Maine Delegation: Thawing Relationship With Cuba Opens Trade Opportunities
WASHINGTON - Members of Maine's congressional delegation are looking to Cuba as a potential trade partner with the state.
Republican Sen. Susan Collins and Democratic Congresswoman Chellie Pingree both say Maine businesses should take advantage of the recent thaw in U.S.-Cuban relations to rebuild trade with the island nation - rebuild, they say, because it was once a robust relationship.
In the late 19th and early 20th centuries, Maine had a booming trade with Cuba. Maine shipped ice harvested from its rivers and lumber from its forests to the growing country. Cuba shipped some fruit, but mostly sugar to be used in Maine refineries to make rum and other liquor.
All trade with Cuba ended with the revolution led by Fidel Castro in 1959 and only slowly has returned in recent years. First District Congresswoman Chellie Pingree, a former state legislator, went on a trade trip with several state officials to Cuba in 2005. She says the rules in place then were too restrictive for developing trade.
"Some of the systems that were set up requiring cash in advance and very complicated trade rules really didn't make it happen," Pingree says, "and we are seeing a huge change going on right now with this administration opening up trade relations with Cuba."
Pingree says Maine should take advantage of the need Cuba has to import most of its food. She says, historically, there were a lot of food exports to Cuba from Maine, including cattle. She says food and other agricultural products could provide huge trade opportunities for the state.
"It could be a huge advantage for Maine, and really for our whole country, because Cuba buys a lot of its food right now from Vietnam, from other countries, and, you know, we could be their supplier," Pingree says. We are so close."

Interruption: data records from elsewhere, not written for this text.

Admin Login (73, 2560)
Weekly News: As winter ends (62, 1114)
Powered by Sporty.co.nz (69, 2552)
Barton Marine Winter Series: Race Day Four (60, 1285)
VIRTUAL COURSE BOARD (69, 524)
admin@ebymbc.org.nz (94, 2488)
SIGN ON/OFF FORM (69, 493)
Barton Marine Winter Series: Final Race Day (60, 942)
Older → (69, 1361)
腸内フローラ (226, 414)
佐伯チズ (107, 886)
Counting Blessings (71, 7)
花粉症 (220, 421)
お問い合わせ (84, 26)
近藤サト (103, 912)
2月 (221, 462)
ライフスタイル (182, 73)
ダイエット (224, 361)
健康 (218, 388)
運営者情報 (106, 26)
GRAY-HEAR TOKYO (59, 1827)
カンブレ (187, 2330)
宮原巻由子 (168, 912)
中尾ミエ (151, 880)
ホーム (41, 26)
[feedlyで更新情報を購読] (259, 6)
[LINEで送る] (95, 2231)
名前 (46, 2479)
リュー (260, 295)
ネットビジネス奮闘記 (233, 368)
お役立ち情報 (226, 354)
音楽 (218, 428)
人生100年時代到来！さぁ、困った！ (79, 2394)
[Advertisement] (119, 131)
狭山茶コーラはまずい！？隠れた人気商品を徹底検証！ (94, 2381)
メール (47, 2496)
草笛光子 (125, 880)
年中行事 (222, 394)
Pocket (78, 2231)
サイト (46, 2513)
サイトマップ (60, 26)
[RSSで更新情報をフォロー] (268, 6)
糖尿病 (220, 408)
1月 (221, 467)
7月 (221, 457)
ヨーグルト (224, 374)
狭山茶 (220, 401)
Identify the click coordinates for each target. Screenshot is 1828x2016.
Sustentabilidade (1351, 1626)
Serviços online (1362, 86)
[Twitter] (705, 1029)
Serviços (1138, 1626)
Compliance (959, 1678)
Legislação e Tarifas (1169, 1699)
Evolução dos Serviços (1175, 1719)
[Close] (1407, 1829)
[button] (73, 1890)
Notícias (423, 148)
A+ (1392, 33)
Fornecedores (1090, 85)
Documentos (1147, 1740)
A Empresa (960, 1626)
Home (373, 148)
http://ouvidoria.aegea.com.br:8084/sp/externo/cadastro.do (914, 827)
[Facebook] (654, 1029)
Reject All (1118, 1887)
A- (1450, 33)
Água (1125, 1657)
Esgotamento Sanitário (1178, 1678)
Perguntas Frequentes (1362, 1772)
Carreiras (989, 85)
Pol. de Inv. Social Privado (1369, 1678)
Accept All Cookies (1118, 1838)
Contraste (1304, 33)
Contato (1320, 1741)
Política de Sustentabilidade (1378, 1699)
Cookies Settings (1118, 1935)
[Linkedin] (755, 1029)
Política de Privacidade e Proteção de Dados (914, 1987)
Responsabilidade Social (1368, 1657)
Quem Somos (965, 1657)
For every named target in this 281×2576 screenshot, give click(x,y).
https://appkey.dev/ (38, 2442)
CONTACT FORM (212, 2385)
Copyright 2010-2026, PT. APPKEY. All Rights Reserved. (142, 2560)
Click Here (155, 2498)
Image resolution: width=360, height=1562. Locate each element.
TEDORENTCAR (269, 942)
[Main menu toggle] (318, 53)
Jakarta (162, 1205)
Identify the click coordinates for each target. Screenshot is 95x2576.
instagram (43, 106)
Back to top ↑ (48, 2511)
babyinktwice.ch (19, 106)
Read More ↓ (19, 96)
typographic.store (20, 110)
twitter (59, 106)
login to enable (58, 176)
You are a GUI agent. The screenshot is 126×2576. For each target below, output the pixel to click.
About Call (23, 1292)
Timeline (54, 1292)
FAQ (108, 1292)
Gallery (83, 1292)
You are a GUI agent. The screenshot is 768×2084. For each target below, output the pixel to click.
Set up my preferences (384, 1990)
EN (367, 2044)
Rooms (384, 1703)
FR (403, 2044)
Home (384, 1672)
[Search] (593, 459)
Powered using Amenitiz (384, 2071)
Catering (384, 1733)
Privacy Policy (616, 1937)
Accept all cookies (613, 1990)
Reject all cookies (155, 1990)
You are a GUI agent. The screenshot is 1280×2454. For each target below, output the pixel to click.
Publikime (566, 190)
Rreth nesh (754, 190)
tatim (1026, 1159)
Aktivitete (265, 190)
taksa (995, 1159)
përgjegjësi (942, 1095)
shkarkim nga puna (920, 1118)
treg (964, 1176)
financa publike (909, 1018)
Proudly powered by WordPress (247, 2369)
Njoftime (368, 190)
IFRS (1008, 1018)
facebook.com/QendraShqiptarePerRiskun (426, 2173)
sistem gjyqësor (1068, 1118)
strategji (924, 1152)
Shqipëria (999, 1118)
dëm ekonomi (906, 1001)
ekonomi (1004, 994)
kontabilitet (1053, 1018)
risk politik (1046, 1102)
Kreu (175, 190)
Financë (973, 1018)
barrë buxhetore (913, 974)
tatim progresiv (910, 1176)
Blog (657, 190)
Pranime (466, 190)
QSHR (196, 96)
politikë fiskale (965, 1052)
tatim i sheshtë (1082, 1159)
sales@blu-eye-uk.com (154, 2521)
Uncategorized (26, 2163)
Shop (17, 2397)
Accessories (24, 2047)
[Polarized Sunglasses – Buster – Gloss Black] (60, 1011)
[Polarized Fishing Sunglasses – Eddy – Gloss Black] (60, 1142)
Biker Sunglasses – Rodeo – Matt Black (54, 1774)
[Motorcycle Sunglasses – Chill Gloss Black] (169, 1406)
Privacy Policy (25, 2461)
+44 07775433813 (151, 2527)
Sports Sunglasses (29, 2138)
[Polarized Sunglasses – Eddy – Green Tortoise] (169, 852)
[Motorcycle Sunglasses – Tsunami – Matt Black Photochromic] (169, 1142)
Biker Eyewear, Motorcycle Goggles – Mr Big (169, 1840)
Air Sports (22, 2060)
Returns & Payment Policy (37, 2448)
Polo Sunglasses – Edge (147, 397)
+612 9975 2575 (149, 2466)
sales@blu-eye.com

Maine Sen. Susan Collins shares Pingree's optimism about potential economic opportunities. She was in Cuba last month and met with several top Cuban officials, including First Vice President Miguel Diaz-Canel. Collins says some of the conversations were about lifting travel restrictions on Americans traveling to Cuba, but trade was also on the agenda.
"I had read an article that there was a shortage of potatoes in Cuba. And I said, 'This is a problem I can solve for you, Mr. Vice President,' " Collins says. "I also talked with them about the possibility of importing blueberries, which I think would be very popular in Cuba."
Collins agrees with Pingree that food exports to Cuba could be a boost to Maine's economy, and at the same time help the Cubans with their long-time problems of food shortages. "I would love for the state of Maine to help solve the problem of food insecurity in Cuba."
Both lawmakers say there are several bills pending in both the House and Senate that are aimed at normalizing the relationship between the two countries and restoring trade.
One of those measures is co-sponsored by Maine Sen. Angus King, an independent. His legislation would lift the trade embargo, allow U.S. financial institutions to extend credit to Cuban enterprises, and allow the private sector to create trade promotion and marketing programs aimed at the Cuban market. The legislation has yet to have a hearing.